Some of my most tedious times as a Solaris administrator have been when I needed to create a patch_order file for a custom patch cluster. For a long time I have intended to just write a script...

But now, I don't have to do that any longer! Today I discovered that smpatch(1M) now has an order subcommand. This makes it really quite simple for me to create a patch_order file for a very long list of patches. In this example, I create the patch_order file for the patches in the Solaris 10 Update 1 UpgradePatches directory:

# cd /mnt/Solaris_10/UpgradePatches
# ls > /tmp/patches
# smpatch order -d `pwd` -x idlist=/tmp/patches > /tmp/patch_order
Now, if you want to go the full length and create a patch cluster for it:
# mkdir /tmp/10U1_UpgradePatches
# cd /tmp/10U1_UpgradePatches
# mv /tmp/patch_order .
# ln -s /mnt/Solaris_10/UpgradePatches/* .

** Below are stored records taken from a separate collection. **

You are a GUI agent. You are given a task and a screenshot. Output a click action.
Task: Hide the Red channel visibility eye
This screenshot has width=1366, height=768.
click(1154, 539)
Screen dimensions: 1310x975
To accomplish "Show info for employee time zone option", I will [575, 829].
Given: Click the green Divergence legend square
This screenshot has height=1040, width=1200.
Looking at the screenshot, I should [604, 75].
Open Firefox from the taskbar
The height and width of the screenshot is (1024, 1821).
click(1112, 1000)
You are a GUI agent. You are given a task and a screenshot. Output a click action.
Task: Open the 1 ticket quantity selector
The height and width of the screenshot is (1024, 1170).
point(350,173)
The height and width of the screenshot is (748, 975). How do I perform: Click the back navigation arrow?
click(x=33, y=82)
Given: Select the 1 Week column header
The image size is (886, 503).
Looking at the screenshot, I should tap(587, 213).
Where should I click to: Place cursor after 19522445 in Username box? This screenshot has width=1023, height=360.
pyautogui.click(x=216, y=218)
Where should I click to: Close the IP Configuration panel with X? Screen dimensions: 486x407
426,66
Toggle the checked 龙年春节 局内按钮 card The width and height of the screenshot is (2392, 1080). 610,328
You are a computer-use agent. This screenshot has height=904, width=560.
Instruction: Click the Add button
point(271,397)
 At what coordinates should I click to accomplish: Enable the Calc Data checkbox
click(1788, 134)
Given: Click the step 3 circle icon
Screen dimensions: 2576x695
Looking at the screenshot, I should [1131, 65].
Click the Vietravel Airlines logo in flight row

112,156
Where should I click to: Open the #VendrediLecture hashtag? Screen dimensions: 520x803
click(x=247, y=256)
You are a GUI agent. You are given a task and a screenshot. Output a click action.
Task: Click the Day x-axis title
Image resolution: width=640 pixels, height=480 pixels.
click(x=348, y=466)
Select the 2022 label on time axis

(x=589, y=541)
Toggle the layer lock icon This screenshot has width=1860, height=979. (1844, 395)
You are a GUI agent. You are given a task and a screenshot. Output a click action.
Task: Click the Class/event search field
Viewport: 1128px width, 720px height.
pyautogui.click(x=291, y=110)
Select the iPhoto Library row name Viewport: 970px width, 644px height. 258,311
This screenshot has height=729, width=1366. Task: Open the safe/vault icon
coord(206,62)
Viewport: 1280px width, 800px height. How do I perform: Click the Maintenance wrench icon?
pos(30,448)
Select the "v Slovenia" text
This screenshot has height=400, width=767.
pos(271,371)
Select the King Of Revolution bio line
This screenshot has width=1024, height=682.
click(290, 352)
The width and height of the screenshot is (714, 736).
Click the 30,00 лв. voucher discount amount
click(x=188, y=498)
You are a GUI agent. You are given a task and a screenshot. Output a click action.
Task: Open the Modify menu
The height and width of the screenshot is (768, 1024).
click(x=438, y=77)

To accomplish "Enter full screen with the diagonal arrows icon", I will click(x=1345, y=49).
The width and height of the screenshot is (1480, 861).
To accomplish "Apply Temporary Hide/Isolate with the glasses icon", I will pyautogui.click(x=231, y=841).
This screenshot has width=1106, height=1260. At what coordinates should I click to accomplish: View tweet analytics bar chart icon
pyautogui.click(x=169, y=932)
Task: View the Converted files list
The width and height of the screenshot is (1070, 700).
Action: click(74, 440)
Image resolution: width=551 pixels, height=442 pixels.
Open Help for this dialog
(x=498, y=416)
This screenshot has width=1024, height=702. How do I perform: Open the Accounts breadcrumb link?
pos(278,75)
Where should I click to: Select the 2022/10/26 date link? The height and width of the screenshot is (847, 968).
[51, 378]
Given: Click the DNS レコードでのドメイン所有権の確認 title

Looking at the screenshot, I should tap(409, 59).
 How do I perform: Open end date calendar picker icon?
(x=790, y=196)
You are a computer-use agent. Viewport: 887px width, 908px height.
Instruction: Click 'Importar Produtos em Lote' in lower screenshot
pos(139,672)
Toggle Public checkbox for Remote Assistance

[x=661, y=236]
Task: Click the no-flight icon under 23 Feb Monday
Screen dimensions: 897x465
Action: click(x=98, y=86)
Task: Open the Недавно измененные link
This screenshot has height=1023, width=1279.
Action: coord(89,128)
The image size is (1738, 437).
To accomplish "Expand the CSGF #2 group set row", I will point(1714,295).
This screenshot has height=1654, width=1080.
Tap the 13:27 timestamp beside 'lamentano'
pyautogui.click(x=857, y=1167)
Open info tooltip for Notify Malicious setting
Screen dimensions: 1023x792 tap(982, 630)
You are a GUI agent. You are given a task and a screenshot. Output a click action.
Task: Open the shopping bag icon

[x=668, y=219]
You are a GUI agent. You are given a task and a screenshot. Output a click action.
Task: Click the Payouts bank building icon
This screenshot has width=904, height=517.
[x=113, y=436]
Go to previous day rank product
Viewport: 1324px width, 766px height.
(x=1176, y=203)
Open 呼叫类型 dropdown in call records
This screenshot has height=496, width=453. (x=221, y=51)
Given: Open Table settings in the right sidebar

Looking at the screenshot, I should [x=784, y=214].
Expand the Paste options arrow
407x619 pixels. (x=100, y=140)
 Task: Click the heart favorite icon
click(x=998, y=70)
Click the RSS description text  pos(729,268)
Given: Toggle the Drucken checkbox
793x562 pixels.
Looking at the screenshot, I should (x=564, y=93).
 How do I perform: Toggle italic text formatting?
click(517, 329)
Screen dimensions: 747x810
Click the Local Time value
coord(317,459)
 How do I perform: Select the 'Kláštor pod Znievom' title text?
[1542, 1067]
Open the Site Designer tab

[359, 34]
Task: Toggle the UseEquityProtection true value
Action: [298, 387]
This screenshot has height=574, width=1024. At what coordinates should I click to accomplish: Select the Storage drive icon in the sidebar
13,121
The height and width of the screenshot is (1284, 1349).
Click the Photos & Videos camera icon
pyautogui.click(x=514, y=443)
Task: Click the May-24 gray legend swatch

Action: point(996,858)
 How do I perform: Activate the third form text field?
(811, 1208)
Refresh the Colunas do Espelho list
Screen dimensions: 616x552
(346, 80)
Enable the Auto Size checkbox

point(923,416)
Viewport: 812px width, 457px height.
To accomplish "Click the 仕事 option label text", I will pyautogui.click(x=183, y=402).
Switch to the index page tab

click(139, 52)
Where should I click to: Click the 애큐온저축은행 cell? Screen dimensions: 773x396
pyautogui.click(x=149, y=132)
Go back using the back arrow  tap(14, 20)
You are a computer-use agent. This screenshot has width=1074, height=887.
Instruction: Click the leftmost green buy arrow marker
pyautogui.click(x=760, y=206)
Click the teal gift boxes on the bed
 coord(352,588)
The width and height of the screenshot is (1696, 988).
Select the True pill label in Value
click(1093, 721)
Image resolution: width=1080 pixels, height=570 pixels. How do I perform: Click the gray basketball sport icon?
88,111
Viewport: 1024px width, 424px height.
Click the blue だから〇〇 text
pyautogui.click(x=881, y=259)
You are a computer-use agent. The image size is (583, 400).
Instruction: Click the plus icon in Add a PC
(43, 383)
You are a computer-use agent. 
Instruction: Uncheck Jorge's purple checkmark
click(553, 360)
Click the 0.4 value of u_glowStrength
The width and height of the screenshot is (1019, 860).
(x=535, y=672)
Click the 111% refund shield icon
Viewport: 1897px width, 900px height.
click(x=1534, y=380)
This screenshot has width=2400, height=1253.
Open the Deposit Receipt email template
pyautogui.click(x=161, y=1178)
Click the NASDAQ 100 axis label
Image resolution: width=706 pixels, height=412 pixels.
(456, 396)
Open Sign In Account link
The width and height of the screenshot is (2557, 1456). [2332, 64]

# cp /somewhere/10_Recommended/install_cluster .
Modify the SUPPLEMENT_NAME="..." line in install_cluster to be more descriptive for this patch cluster. Be sure to not use characters like /, \, |, etc.
# cd /tmp
# zip -rq 10U1_UpgradePatches.zip 10U1_UpgradePatches
At this point, you can copy the 10U1_UpgradePatches around to your various machines and use it just like you would a 10_Recommended bundle. Enjoy!